▸ PAGE EXCERPT:
Endocrine Abstracts (2012) 28 P268

Local v National - comparing results of a 2010 local survey on pituitary patients' satisfaction with information and support from healthcare professionals to 2008 nationwide survey data

Sue Jackson1, Daniel Baker3 & Anna Crown2


1Centre for Appearance Reserach, University of the West of England, Bristol, United Kingdom; 2Diabetes & Endocrinology, Royal Sussex County Hospital, Brighton, United Kingdom; 3Medical School, University of Sussex, Brighton, United Kingdom.


Introduction: Pituitary conditions are rare and diagnosis may be slow because symptoms are ambiguous. The treatment may be a combination of surgery, radiotherapy and medication so patients see many healthcare professionals. This survey sought to assess patient satisfaction with the information and support they receive from GPs, endocrinologists, neurosurgeons, radiotherapists, specialist nurses, and other agencies (e.g. Pituitary Foundation (PF)).

▸ WORK INSTRUCTIONS:
a - According to the abstract, why may diagnosis of pituitary conditions be slow?
b - Reproduce the abstract word for word, everything from "1Centre for Appearance" down to "Brighton, United Kingdom.".

[Stored data entries]
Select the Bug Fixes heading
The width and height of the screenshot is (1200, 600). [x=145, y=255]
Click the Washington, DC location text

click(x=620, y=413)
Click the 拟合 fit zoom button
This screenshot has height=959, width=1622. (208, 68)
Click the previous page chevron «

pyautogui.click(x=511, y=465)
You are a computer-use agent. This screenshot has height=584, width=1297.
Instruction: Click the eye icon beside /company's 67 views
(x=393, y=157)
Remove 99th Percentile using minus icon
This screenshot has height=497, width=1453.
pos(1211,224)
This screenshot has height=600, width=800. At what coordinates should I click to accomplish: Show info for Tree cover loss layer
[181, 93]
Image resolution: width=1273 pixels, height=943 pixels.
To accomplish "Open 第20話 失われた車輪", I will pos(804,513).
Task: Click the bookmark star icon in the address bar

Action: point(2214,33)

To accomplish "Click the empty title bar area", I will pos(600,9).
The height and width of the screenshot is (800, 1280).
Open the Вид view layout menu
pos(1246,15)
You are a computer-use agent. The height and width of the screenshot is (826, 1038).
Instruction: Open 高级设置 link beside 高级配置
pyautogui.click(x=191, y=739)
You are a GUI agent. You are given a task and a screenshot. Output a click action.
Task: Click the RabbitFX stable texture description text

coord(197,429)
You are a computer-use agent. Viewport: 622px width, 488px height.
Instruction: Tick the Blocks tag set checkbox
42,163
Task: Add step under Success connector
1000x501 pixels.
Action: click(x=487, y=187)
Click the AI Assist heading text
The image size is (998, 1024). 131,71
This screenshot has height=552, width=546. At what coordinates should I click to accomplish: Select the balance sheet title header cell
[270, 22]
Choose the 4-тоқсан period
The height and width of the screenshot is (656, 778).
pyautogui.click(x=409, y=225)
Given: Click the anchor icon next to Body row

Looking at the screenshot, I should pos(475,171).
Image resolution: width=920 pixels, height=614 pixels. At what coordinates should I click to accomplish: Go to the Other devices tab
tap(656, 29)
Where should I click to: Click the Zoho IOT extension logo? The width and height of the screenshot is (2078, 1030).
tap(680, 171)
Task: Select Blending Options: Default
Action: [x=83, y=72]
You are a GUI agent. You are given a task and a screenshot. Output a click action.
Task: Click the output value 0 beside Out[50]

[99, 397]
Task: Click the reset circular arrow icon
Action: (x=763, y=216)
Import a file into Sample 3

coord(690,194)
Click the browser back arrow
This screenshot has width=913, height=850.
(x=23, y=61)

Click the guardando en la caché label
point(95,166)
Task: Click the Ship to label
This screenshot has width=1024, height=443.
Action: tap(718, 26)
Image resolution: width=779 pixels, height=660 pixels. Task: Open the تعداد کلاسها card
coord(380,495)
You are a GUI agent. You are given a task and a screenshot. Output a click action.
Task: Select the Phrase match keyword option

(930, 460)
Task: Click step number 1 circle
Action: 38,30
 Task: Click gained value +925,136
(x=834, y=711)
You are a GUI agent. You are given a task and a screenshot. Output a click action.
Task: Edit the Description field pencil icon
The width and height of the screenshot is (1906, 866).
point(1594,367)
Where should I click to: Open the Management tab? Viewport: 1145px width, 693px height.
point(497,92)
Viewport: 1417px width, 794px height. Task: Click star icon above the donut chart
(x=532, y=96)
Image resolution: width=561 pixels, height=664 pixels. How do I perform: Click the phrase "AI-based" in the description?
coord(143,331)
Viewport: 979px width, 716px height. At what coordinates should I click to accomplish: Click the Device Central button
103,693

▸ SOLUTIONS TO THE TASKS:
a - Because the symptoms are ambiguous.

b -
1Centre for Appearance Reserach, University of the West of England, Bristol, United Kingdom; 2Diabetes & Endocrinology, Royal Sussex County Hospital, Brighton, United Kingdom; 3Medical School, University of Sussex, Brighton, United Kingdom.